Stored data entries
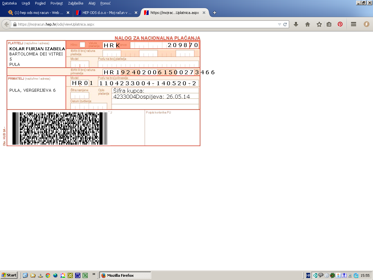Open the Firefox hamburger menu
The image size is (373, 280).
click(x=354, y=24)
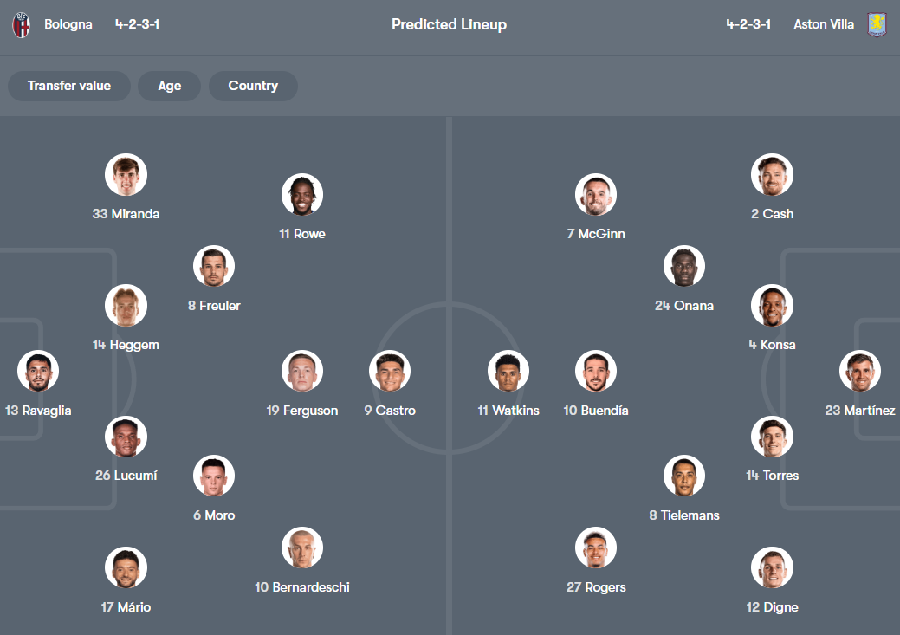
Task: Click goalkeeper Ravaglia's avatar
Action: [x=38, y=372]
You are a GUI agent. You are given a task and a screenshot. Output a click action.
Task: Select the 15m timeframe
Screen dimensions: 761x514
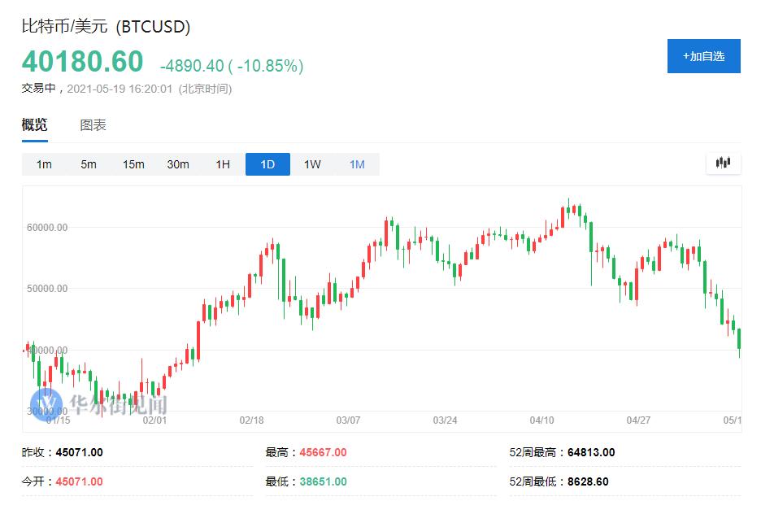coord(133,164)
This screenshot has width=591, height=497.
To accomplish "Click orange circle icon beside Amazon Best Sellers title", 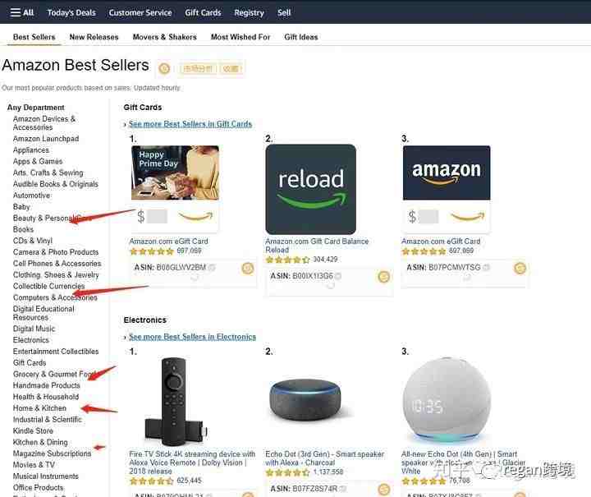I will click(164, 69).
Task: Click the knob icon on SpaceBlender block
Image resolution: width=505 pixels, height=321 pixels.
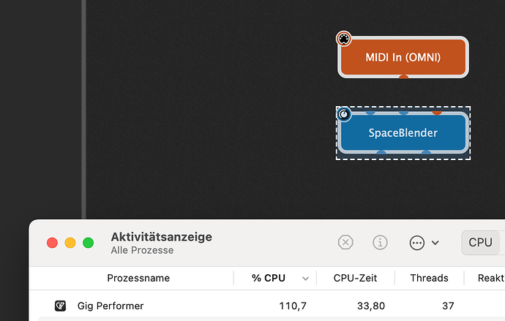Action: click(344, 114)
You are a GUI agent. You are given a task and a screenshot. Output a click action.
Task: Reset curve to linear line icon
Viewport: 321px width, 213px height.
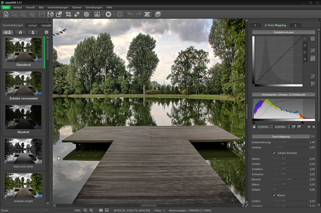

Problem description: Once the line containing "Image resolution: width=505" has been found, write out exactly that line and each one after it through the end of the data, leaving out every picture.

Solution:
Image resolution: width=505 pixels, height=321 pixels.
Action: click(344, 114)
You are a GUI agent. You are given a task and a screenshot. Output a click action.
Task: Reset curve to linear line icon
Viewport: 321px width, 213px height.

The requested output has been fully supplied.